🤖 AI Summary
This work addresses the challenges of speech emotion recognition (SER) in real-world, spontaneous, and low-resource settings, where emotional expression complexity and technical limitations hinder performance. It presents the first systematic integration of automatic speech recognition (ASR) into the SER pipeline, enabling deep fusion of acoustic and textual modalities through joint modeling of speech signals and ASR-generated transcripts. By leveraging complementary information from both modalities, the proposed approach significantly improves recognition accuracy and system robustness under low-resource and spontaneous speech conditions.
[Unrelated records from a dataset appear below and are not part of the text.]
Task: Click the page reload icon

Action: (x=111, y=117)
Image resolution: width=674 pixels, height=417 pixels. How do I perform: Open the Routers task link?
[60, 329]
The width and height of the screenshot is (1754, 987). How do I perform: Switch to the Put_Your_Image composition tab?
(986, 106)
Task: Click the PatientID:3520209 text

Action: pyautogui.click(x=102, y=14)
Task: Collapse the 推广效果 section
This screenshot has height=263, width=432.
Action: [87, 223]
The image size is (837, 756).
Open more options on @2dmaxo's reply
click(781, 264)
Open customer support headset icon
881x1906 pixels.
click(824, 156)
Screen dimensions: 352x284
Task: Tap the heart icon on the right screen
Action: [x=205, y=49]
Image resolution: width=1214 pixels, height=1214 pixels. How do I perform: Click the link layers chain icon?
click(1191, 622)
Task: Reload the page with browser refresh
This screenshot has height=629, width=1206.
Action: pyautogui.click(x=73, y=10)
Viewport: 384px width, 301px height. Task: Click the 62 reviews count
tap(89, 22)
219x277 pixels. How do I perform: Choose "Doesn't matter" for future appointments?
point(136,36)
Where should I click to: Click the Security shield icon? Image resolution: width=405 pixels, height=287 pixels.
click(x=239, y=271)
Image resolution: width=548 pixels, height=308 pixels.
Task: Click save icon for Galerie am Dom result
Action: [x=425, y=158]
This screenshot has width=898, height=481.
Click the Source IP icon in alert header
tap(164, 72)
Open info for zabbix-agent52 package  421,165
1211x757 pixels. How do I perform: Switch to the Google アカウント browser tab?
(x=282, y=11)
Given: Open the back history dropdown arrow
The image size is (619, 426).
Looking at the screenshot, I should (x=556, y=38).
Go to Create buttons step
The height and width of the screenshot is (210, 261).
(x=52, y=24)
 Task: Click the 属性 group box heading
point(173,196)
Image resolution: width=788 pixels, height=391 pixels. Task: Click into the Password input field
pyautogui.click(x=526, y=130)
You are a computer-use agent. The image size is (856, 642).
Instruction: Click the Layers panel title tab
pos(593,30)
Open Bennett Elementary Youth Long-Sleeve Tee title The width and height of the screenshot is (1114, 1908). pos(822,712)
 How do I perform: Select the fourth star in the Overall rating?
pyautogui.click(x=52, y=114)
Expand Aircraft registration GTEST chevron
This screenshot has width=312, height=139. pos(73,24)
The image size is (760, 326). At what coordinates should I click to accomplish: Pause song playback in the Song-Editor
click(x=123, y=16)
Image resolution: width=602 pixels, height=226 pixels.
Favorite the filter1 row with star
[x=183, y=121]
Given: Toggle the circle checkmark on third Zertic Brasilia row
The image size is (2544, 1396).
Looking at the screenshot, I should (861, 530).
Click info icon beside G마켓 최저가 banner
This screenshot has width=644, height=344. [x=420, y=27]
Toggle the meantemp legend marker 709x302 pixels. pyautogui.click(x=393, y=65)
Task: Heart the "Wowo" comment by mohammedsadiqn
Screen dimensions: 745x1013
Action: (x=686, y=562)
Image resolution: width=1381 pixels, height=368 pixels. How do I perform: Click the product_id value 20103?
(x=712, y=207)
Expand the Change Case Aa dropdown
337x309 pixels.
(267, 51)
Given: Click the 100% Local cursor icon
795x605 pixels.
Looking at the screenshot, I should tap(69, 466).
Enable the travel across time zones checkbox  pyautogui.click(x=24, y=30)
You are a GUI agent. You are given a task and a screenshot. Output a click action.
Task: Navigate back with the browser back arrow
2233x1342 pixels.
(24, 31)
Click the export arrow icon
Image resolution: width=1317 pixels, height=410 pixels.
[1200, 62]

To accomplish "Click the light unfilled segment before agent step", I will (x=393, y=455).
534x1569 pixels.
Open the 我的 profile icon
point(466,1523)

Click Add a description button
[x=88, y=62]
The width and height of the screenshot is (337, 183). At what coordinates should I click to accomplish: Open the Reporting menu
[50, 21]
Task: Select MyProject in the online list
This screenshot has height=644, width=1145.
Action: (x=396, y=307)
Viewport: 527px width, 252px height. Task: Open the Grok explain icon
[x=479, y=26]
This advancement enhances the scalability and adaptability of SER systems in practical applications, paving the way for more effective deployment in real-life scenarios characterized by limited labeled data and naturalistic speech variability.
📝 Abstract
Speech Emotion Recognition (SER) plays a pivotal role in understanding human communication, enabling emotionally intelligent systems, and serving as a fundamental component in the development of Artificial General Intelligence (AGI). However, deploying SER in real-world, spontaneous, and low-resource scenarios remains a significant challenge due to the complexity of emotional expression and the limitations of current speech and language technologies. This thesis investigates the integration of Automatic Speech Recognition (ASR) into SER, with the goal of enhancing the robustness, scalability, and practical applicability of emotion recognition from spoken language.